:: INPUT MATERIAL ::

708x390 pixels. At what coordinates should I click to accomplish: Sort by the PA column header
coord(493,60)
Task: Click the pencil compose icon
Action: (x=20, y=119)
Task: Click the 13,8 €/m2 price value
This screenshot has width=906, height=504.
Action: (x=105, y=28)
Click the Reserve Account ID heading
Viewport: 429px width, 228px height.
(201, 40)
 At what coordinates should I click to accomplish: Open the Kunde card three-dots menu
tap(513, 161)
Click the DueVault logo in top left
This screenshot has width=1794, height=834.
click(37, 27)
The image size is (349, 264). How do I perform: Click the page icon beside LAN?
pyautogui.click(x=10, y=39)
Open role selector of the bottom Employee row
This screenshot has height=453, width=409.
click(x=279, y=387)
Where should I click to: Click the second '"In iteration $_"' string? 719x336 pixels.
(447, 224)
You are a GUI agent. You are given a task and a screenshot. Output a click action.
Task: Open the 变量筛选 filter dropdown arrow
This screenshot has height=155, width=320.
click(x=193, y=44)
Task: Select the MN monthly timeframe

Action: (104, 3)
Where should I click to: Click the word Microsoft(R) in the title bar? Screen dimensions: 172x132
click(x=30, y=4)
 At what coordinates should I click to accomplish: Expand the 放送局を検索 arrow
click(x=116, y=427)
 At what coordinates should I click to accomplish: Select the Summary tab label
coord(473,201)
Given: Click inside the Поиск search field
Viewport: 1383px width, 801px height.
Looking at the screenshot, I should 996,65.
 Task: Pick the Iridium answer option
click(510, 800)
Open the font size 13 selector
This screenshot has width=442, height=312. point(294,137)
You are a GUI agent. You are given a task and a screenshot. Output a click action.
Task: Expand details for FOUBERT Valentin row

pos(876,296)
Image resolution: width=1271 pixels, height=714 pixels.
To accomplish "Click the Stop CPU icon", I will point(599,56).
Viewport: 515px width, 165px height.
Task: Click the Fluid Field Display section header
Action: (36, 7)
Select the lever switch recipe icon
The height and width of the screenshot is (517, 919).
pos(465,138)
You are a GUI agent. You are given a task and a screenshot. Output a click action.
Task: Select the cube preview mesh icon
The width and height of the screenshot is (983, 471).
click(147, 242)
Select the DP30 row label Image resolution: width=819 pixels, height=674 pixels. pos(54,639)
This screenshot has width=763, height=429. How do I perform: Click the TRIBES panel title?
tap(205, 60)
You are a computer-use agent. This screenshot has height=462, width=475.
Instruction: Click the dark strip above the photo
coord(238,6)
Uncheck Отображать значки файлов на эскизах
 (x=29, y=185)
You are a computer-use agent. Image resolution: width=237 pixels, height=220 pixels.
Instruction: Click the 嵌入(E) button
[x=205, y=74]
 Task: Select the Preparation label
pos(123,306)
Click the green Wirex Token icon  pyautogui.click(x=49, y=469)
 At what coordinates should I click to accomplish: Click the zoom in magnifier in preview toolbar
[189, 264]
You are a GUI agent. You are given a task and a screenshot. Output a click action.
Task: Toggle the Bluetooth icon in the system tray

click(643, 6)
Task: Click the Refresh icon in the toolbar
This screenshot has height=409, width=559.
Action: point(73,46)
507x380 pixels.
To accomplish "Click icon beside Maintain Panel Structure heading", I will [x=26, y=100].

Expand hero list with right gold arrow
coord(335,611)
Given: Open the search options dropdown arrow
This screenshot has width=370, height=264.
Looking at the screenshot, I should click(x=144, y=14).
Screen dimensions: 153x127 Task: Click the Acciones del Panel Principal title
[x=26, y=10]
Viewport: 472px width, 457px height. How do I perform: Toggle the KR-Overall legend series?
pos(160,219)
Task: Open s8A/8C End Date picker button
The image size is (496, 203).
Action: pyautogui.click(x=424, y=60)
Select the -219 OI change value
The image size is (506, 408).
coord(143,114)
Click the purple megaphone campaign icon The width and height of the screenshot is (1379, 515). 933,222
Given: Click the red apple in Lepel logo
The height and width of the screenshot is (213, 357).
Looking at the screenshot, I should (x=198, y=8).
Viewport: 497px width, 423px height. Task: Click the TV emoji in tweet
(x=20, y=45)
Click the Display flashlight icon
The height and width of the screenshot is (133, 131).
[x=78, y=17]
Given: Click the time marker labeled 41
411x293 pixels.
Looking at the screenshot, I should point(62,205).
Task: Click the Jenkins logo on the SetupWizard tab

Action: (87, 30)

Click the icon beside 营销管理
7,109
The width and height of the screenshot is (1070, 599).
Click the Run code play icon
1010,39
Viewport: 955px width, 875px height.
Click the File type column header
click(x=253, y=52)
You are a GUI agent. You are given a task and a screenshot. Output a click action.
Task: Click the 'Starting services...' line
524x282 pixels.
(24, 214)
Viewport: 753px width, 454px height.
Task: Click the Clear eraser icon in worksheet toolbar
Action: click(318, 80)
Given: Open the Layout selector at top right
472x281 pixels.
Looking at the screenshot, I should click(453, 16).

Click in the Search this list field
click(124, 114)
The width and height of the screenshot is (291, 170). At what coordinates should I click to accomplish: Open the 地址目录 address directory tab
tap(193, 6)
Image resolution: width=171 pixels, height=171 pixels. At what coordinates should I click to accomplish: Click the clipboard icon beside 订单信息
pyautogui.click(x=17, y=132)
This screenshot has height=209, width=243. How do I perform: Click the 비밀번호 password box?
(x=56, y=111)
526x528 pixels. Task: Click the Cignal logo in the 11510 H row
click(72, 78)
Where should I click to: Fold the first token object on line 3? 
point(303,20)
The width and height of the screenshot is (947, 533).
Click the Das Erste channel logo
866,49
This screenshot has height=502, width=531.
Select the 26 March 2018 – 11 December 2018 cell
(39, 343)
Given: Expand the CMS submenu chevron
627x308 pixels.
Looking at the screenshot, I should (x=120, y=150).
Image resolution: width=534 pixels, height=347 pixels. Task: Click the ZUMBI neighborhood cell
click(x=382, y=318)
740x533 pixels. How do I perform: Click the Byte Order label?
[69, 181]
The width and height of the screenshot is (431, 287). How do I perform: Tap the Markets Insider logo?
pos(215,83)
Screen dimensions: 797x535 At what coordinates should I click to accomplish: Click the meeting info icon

:::

Please give the material above once more, unchanged.

(RESPONSE AREA)
708x390 pixels. At what coordinates should I click to accomplish: Sort by the PA column header
coord(493,60)
Task: Click the pencil compose icon
Action: (x=20, y=119)
Task: Click the 13,8 €/m2 price value
This screenshot has width=906, height=504.
Action: (x=105, y=28)
Click the Reserve Account ID heading
Viewport: 429px width, 228px height.
(201, 40)
 At what coordinates should I click to accomplish: Open the Kunde card three-dots menu
tap(513, 161)
Click the DueVault logo in top left
This screenshot has width=1794, height=834.
click(37, 27)
The image size is (349, 264). How do I perform: Click the page icon beside LAN?
pyautogui.click(x=10, y=39)
Open role selector of the bottom Employee row
This screenshot has height=453, width=409.
click(x=279, y=387)
Where should I click to: Click the second '"In iteration $_"' string? 719x336 pixels.
(447, 224)
You are a GUI agent. You are given a task and a screenshot. Output a click action.
Task: Open the 变量筛选 filter dropdown arrow
This screenshot has height=155, width=320.
click(x=193, y=44)
Task: Select the MN monthly timeframe

Action: (104, 3)
Where should I click to: Click the word Microsoft(R) in the title bar? Screen dimensions: 172x132
click(x=30, y=4)
 At what coordinates should I click to accomplish: Expand the 放送局を検索 arrow
click(x=116, y=427)
 At what coordinates should I click to accomplish: Select the Summary tab label
coord(473,201)
Given: Click inside the Поиск search field
Viewport: 1383px width, 801px height.
Looking at the screenshot, I should 996,65.
 Task: Pick the Iridium answer option
click(510, 800)
Open the font size 13 selector
This screenshot has width=442, height=312. point(294,137)
You are a GUI agent. You are given a task and a screenshot. Output a click action.
Task: Expand details for FOUBERT Valentin row

pos(876,296)
Image resolution: width=1271 pixels, height=714 pixels.
To accomplish "Click the Stop CPU icon", I will point(599,56).
Viewport: 515px width, 165px height.
Task: Click the Fluid Field Display section header
Action: (36, 7)
Select the lever switch recipe icon
The height and width of the screenshot is (517, 919).
pos(465,138)
You are a GUI agent. You are given a task and a screenshot. Output a click action.
Task: Select the cube preview mesh icon
The width and height of the screenshot is (983, 471).
click(147, 242)
Select the DP30 row label Image resolution: width=819 pixels, height=674 pixels. pos(54,639)
This screenshot has width=763, height=429. How do I perform: Click the TRIBES panel title?
tap(205, 60)
You are a computer-use agent. This screenshot has height=462, width=475.
Instruction: Click the dark strip above the photo
coord(238,6)
Uncheck Отображать значки файлов на эскизах
 (x=29, y=185)
You are a computer-use agent. Image resolution: width=237 pixels, height=220 pixels.
Instruction: Click the 嵌入(E) button
[x=205, y=74]
 Task: Select the Preparation label
pos(123,306)
Click the green Wirex Token icon  pyautogui.click(x=49, y=469)
 At what coordinates should I click to accomplish: Click the zoom in magnifier in preview toolbar
[189, 264]
You are a GUI agent. You are given a task and a screenshot. Output a click action.
Task: Toggle the Bluetooth icon in the system tray

click(643, 6)
Task: Click the Refresh icon in the toolbar
This screenshot has height=409, width=559.
Action: point(73,46)
507x380 pixels.
To accomplish "Click icon beside Maintain Panel Structure heading", I will [x=26, y=100].

Expand hero list with right gold arrow
coord(335,611)
Given: Open the search options dropdown arrow
This screenshot has width=370, height=264.
Looking at the screenshot, I should click(x=144, y=14).
Screen dimensions: 153x127 Task: Click the Acciones del Panel Principal title
[x=26, y=10]
Viewport: 472px width, 457px height. How do I perform: Toggle the KR-Overall legend series?
pos(160,219)
Task: Open s8A/8C End Date picker button
The image size is (496, 203).
Action: pyautogui.click(x=424, y=60)
Select the -219 OI change value
The image size is (506, 408).
coord(143,114)
Click the purple megaphone campaign icon The width and height of the screenshot is (1379, 515). 933,222
Given: Click the red apple in Lepel logo
The height and width of the screenshot is (213, 357).
Looking at the screenshot, I should (x=198, y=8).
Viewport: 497px width, 423px height. Task: Click the TV emoji in tweet
(x=20, y=45)
Click the Display flashlight icon
The height and width of the screenshot is (133, 131).
[x=78, y=17]
Given: Click the time marker labeled 41
411x293 pixels.
Looking at the screenshot, I should point(62,205).
Task: Click the Jenkins logo on the SetupWizard tab

Action: (87, 30)

Click the icon beside 营销管理
7,109
The width and height of the screenshot is (1070, 599).
Click the Run code play icon
1010,39
Viewport: 955px width, 875px height.
Click the File type column header
click(x=253, y=52)
You are a GUI agent. You are given a task and a screenshot. Output a click action.
Task: Click the 'Starting services...' line
524x282 pixels.
(24, 214)
Viewport: 753px width, 454px height.
Task: Click the Clear eraser icon in worksheet toolbar
Action: click(318, 80)
Given: Open the Layout selector at top right
472x281 pixels.
Looking at the screenshot, I should click(453, 16).

Click in the Search this list field
click(124, 114)
The width and height of the screenshot is (291, 170). At what coordinates should I click to accomplish: Open the 地址目录 address directory tab
tap(193, 6)
Image resolution: width=171 pixels, height=171 pixels. At what coordinates should I click to accomplish: Click the clipboard icon beside 订单信息
pyautogui.click(x=17, y=132)
This screenshot has height=209, width=243. How do I perform: Click the 비밀번호 password box?
(x=56, y=111)
526x528 pixels. Task: Click the Cignal logo in the 11510 H row
click(72, 78)
Where should I click to: Fold the first token object on line 3? 
point(303,20)
The width and height of the screenshot is (947, 533).
Click the Das Erste channel logo
866,49
This screenshot has height=502, width=531.
Select the 26 March 2018 – 11 December 2018 cell
(39, 343)
Given: Expand the CMS submenu chevron
627x308 pixels.
Looking at the screenshot, I should (x=120, y=150).
Image resolution: width=534 pixels, height=347 pixels. Task: Click the ZUMBI neighborhood cell
click(x=382, y=318)
740x533 pixels. How do I perform: Click the Byte Order label?
[69, 181]
The width and height of the screenshot is (431, 287). How do I perform: Tap the Markets Insider logo?
pos(215,83)
Screen dimensions: 797x535 At what coordinates should I click to accomplish: Click the meeting info icon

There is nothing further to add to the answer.